Если принять дату создания рельефов Георгиевского собора за исторически зафиксированное начало живого функционирования великорусской геральдики (хотя нет никаких оснований отрицать вероятность такого начала в еще более ранний период истории Руси), становится очевидной ее теснейшая связь с миром духовных ценностей и традиций русичей. Уже тогда великорусская геральдика заявила о своей существенной особенности — выявлении аксиологических характеристик общественно-политических явлений при раскрытии их индивидуальных отличительных признаков. Именно это свойство освобождает ее от многих навязанных ей извне и отживших свой век формальных условностей и превращает в незаменимый инструмент символического отражения национально-государственной идеи сегодняшнего дня (лишь бы только была сама идея!).

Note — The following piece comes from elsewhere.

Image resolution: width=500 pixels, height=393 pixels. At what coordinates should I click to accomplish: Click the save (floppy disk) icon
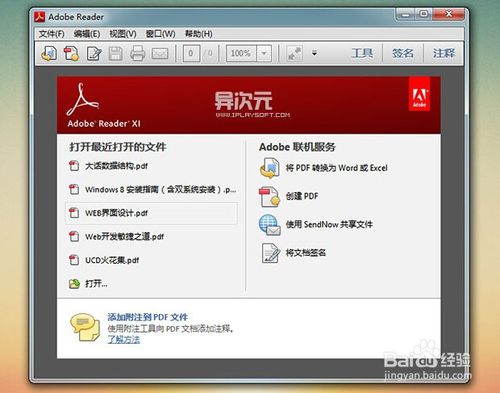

Определению этой закономерности нашей геральдики среди других ее самобытных свойств и предстоит заниматься научному великорусскому гербоведению, которое недопустимо сужать до тесных рамок «вспомогательной исторической дисциплины». Кстати, еще ни в одном гербоведческом исследовании, появлявшемся в советское и постсоветское время, не отражен традиционный свод правил составления гербов, являющийся, по сути, функцией все той же аксиологии. Ведь о гербах недостаточно писать, их еще надо и уметь создавать, но оставим увлекательные проблемы гербоведения для другой нашей книги.

Владимиро-Суздальские львы

Владимиро-Суздальские львы

1 – на капители подкупольного столба церкви Покрова на Нерли; 2 – на рельефе в пяте подпружной арки Дмитровского собора; 3 – сражение Перуна со львом – рельеф на фасаде Дмитровского собора.

 

 

Святой георгий с гербом Владимиро-Суздальских князей

Святой георгий с гербом Владимиро-Суздальских князей.

Рельеф на фасаде Георгиевского собора в Юрьеве-Польском. 1234 год.